Real estate investment trusts (REITs) were created about 60 years ago as a way for regular investors to own real estate without the big expense of buying it directly or the hassle of property management.

There now are about 225 publicly traded REITs covering pretty much every real estate market sector. They're all required to pay out at least 90% of their taxable income as dividends, and many have established enviable records as dividend machines, providing regular income to go along with capital appreciation.

Among that group are a handful that pay dividends monthly, adding regular cash flow that might particularly appeal to retirees on Social Security and others who are used to budgeting by the month instead of the quarter as much as possible.

Three to consider here are Stag Industrial (STAG -0.75%), Realty Income (O -0.95%), and Agree Realty (ADC -0.95%). Agree Realty and Realty Income have been building sterling records for total return for three decades, while Stag went public in April 2011. This chart shows how these three REITs have performed against each other and the benchmark Vanguard Real Estate ETF since Stag's initial public offering (IPO) in April of that year.

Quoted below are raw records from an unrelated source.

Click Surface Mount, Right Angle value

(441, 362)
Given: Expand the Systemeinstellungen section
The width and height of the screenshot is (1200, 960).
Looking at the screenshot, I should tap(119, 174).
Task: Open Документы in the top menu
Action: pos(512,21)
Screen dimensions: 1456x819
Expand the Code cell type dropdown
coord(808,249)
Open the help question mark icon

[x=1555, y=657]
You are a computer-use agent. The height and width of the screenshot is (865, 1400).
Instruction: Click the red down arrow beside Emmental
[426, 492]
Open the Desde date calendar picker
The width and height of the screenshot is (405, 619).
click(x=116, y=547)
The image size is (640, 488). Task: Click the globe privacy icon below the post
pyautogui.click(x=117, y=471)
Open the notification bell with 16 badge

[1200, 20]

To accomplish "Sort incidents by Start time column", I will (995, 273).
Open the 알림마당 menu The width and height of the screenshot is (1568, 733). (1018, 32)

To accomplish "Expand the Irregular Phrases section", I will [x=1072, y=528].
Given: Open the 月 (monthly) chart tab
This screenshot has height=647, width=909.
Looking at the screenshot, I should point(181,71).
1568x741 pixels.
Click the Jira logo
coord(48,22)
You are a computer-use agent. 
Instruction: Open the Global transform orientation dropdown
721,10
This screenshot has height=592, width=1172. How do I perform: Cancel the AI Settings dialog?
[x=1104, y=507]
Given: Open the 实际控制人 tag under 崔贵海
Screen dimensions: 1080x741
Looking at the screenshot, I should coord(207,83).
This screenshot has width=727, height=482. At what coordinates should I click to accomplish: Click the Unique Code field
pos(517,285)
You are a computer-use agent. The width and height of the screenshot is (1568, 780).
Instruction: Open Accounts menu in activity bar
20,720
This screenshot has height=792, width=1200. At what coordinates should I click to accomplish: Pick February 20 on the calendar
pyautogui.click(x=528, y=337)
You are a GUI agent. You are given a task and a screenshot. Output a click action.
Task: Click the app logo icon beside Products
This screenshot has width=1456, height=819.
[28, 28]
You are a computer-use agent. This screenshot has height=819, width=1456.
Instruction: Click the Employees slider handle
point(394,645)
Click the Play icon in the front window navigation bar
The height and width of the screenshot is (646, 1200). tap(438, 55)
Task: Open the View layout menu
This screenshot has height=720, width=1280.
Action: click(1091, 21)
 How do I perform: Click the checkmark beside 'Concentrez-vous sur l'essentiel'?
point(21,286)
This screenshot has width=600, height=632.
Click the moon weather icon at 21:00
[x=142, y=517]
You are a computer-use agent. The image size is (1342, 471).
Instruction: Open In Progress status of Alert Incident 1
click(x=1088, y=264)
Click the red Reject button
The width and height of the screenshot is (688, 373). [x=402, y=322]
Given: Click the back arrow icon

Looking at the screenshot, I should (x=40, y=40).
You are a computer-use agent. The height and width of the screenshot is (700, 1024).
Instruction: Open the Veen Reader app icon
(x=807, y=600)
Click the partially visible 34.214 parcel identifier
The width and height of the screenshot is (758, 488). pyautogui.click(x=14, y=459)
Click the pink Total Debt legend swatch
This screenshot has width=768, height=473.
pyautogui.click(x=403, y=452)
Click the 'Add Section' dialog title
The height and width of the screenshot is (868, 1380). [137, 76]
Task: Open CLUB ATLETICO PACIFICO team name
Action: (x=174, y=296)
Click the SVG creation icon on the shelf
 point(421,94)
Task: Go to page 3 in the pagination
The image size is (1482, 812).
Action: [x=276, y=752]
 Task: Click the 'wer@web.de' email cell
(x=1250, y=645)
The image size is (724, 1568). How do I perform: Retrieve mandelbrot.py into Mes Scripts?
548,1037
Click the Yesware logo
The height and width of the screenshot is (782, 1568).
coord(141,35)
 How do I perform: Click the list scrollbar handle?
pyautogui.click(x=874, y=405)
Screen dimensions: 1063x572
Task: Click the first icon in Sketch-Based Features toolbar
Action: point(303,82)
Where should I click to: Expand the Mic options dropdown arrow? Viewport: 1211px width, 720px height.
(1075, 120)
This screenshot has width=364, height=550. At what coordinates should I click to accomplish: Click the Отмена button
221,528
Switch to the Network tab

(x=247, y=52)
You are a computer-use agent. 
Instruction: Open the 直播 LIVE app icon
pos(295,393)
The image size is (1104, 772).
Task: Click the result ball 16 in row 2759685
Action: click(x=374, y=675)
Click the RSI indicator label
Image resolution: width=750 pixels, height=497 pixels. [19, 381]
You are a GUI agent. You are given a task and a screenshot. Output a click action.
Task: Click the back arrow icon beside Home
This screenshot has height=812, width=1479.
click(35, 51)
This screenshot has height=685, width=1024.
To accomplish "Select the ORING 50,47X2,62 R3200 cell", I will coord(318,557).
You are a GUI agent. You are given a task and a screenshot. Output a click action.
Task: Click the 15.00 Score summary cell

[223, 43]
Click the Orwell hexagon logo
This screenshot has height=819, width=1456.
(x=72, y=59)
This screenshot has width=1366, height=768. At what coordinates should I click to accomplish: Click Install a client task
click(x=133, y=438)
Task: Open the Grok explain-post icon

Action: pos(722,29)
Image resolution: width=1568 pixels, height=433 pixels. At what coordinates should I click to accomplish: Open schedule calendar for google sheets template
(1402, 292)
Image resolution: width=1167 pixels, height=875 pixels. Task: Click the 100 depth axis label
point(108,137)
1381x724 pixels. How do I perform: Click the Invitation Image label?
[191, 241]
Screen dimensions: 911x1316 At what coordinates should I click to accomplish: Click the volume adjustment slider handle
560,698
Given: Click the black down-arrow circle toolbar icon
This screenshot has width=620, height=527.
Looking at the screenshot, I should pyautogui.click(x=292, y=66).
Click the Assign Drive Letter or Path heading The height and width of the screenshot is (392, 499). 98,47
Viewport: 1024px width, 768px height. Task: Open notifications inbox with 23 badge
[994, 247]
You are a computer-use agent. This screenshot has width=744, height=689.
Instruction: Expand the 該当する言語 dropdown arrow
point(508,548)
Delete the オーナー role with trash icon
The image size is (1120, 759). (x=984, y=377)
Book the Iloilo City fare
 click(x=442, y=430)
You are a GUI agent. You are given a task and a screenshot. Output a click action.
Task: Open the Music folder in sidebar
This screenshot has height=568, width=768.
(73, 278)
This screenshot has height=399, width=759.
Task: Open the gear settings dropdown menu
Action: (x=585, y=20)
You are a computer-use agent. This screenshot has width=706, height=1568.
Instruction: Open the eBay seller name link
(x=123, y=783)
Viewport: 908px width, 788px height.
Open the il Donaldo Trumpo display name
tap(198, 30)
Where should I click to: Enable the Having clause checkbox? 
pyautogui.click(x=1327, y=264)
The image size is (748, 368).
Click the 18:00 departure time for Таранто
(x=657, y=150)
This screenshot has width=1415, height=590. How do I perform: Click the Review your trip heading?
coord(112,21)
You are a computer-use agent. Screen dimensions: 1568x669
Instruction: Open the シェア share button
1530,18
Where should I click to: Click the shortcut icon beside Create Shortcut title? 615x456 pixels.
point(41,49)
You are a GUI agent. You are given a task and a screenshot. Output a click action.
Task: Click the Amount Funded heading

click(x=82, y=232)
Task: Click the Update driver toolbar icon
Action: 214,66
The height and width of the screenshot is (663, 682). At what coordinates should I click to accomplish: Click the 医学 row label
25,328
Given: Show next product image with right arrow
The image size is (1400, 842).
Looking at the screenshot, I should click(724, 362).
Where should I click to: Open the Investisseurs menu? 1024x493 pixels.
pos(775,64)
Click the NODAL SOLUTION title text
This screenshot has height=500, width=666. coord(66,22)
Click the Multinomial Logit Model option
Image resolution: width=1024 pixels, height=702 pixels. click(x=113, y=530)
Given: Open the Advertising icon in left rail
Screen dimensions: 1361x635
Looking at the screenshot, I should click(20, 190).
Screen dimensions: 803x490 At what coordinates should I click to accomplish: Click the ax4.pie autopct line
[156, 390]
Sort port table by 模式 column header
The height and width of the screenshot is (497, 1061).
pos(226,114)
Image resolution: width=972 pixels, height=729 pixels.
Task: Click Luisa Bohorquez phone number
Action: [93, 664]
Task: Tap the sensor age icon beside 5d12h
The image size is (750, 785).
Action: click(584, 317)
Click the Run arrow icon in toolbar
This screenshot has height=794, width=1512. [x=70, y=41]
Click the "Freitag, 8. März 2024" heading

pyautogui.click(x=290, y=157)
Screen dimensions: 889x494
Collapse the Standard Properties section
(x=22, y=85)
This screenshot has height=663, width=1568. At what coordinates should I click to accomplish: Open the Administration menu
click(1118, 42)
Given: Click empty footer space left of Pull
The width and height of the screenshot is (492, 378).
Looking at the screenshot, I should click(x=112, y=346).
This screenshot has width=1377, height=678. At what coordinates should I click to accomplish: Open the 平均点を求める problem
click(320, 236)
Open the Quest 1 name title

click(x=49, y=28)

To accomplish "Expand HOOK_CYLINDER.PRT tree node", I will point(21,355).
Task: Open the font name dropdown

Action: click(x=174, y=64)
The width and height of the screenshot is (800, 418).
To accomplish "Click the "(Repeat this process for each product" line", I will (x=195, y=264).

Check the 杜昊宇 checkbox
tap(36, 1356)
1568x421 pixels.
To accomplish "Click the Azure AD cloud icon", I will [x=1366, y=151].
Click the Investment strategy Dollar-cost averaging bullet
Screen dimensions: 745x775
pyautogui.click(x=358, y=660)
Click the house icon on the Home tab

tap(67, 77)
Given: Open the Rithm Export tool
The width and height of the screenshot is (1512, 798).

STAG Total Return Level Chart

STAG Total Return Level data by YCharts

Realty Income

Proclaiming itself "The Monthly Dividend Company," Realty Income is the gold standard for REITs paying either monthly or quarterly. This super-popular trust owns more than 12,200 properties in all 50 U.S. states, Puerto Rico, the U.K., Spain, and Italy, and it has paid dividends for 634 straight months. That's while bumping up its payout 120 times since going public in 1994.

Although Realty Income is primarily a retail REIT, this is a diverse portfolio of more than 1,240 different clients in 84 industries. Grocery stores lead the list with 10% of the rent roll, while the single largest tenant is Dollar General. The trust has recently branched out into casinos and even vertical farming.

Agree Realty

Agree Realty is also a retail REIT, but a much smaller one, with a portfolio of 1,839 properties across the country. But it's highly regarded by retail and institutional investors alike, thanks in no small part to increasing its dividend by an average of 6.1% a year for the past 10 years and posting a compound average annual return of 12.5% since its 1994 IPO.

Although Agree is strictly focused on retail properties, its client list is heavily investment-grade and recession-resistant, with Walmart leading the list at 6.9% of the trust's current rental income. And, as with Realty Income, grocery stores lead the Agree industry list, accounting for 9.4% of its income.

Stag Industrial

Stag Industrial is the relative newcomer on this list, but it's in a hot sector. This industrial REIT owns a collection of 563 warehouses and factories in 41 states. It also has a broad client list that includes manufacturers, distributors, and brand-name logistics operators. Its 20 largest tenants account for only 17% of its current rent flow, led by Amazon at 3%.

Stag has raised its monthly payout for five straight years and has easily beaten the broad market (as represented by the S&P 500) since it began trading in 2011. This trust's properties also stay nearly full, with long-term leases that typically include escalator clauses and large rent increases when leases are renewed or turned over.

A close call, but the nod goes to Agree

These REITs all yield are roughly the same, bouncing around 4% and 5%, and any or all would make fine additions to a monthly income-focused portion of a long-term investor's portfolio.

I own all three, but if asked to choose just one, I'd go right now with Agree. Industrial properties are certainly in favor now, and they may stay that way for a long time, but groceries will always be in demand.

That said, Agree and Realty Income both have rock-solid balance sheets, proven management and strategies, and all-star portfolios of reliable rent payers. But Agree is smaller and can move the income growth needle more easily than the relative Goliath that Realty Income has become.